3.11.15

Un professeur d'aïkido n'est pas un enseignant comme les autres

Quelle que soit la discipline que l'on choisit de pratiquer, les premières séances sont déterminantes sur l'avenir de la pratique. La proximité est  l'un des paramètres qui guide le choix mais aussi et surtout le relationnel. Si le courant ne passe pas correctement avec le professeur, la relation et l'engagement dans la discipline pourront rapidement être remis en cause.
Le 2e élément important est l'intégration dans le groupe existant.
S'il n'y a pas osmose dans le groupe et un lien ténu avec le professeur, de rapides dysfonctionnements apparaîtront et aucune harmonie ne sera possible.
C'est aussi pourquoi un professeur d'aïkido n'est pas forcément interchangeable avec un quelconque autre professeur.
Un enseignant d'aïkido étant comparable à un artiste, il possède ses spécificités. Les pratiquants qui composent son dojo acceptent son enseignement et les  liens réciproques (connexions) se renforcent au fil du temps.
A l'inverse, si un pratiquant ne trouve pas sa voie avec tel maître, la qualité s'étiolera, aucun progrès ne sera plus possible et la décision de partir ou être poussé vers la sortie deviendra inéluctable.

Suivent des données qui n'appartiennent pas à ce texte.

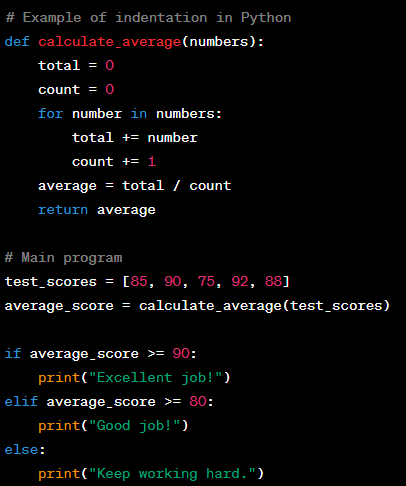The image size is (406, 486).
Task: Click "total += number" inside the loop
Action: [x=135, y=138]
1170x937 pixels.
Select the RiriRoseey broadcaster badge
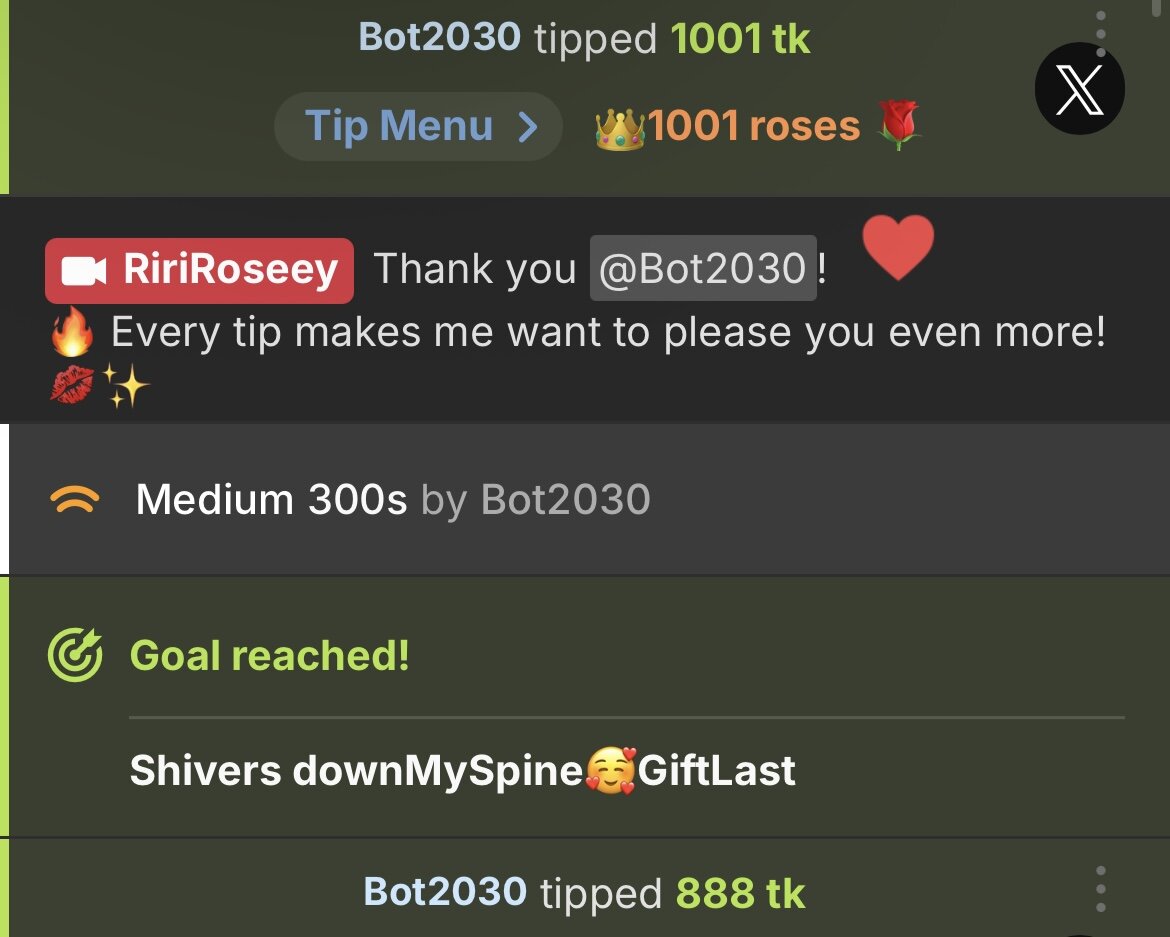click(199, 270)
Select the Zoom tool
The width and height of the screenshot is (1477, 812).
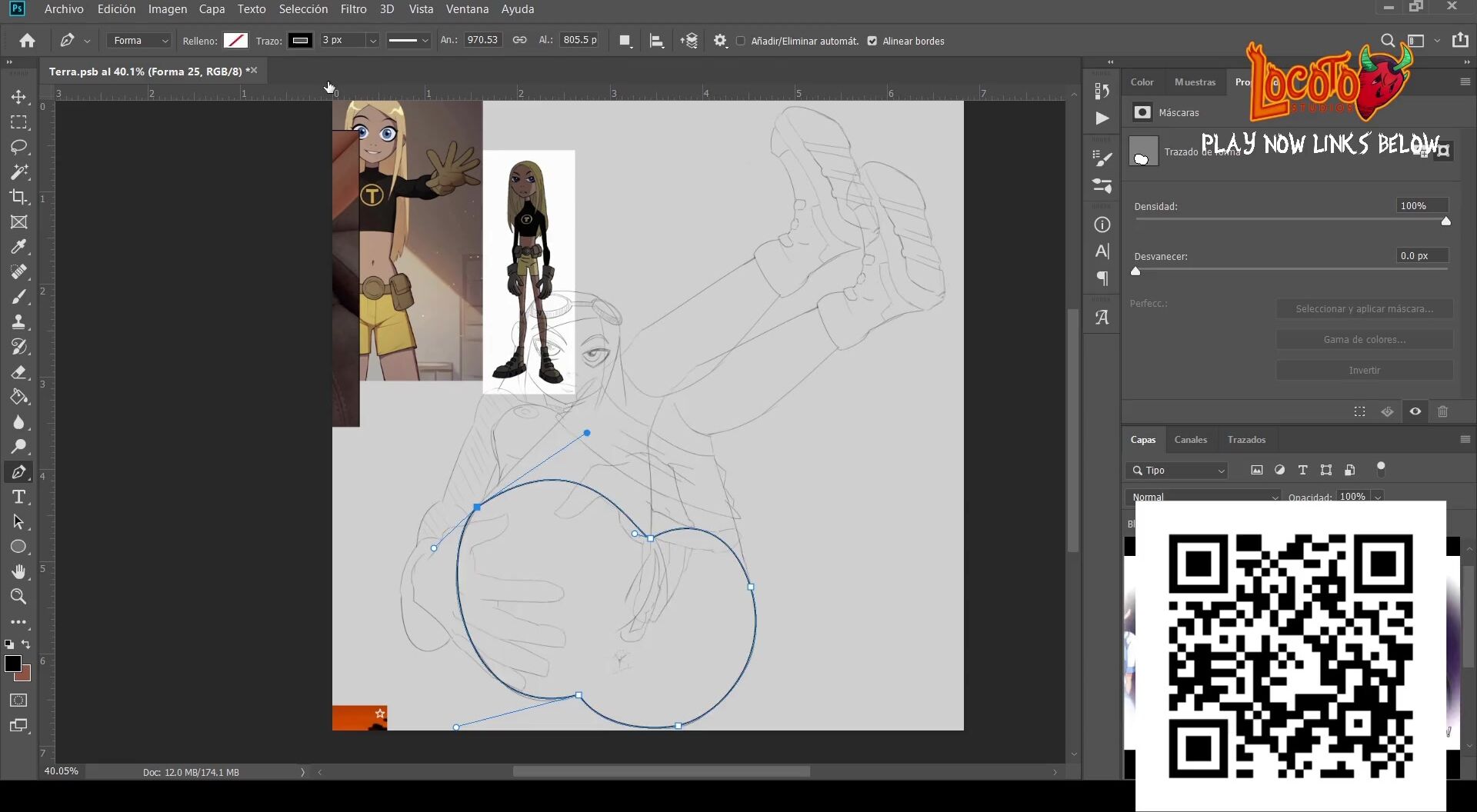point(18,597)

Lorsqu'un professeur est amené à quitter son dojo pour des raisons matérielles (mutation professionnelle, déménagement...) il est absurde de penser qu'il puisse être remplacé par n'importe quel autre professeur.
Le choix de son successeur doit impérativement inclure une certaine compatibilité avec les composants du dojo, ceux-ci ayant été formés à l'image du professeur.
Imposer un professeur sans tenir compte de l'avis du prof partant est une grave erreur qui expose à une possible débandade des effectifs ou bien à de rapides disharmonies.
Les exemples ne manquent pas, y compris lorsque le successeur affiche un grade plus élevé ou qu'il est présumé être d'un niveau de compétence bien supérieur, fut-il maître machin ou shihan truc.   
Enseigner l'aïkido n'est pas enseigner des mathématiques ou la langue française.
Ce n'est pas non plus donner des cours de natation, de foot ou de sport.
En France, l'erreur dans l'esprit de la plupart réside dans l'idée que se font les gens sur le diplôme d'état censé être le sésame pour transmettre un savoir.
Or ce fameux papier n'est nullement le garant d'un enseignement de qualité en ce qui concerne l'art de l'aïkido.
Le posséder n'est pas forcément un obstacle non plus, tout dépend du parcours et du maître référent.
Il faut savoir que les dérives existent aussi quand certains professeurs ont été mis en place uniquement pour gonfler le nombre des dojos de telle ou telle obédience.
Le niveau de bagage de certains professeurs fait pitié à voir dans certaines organisations dites "traditionnelles" et il faut bien admettre que cela plaide en faveur d'un diplôme d'état dans la tête de beaucoup de gens.
Le formatage intellectuel existe. Seuls les esprits libres sont capables de discerner avec sagesse.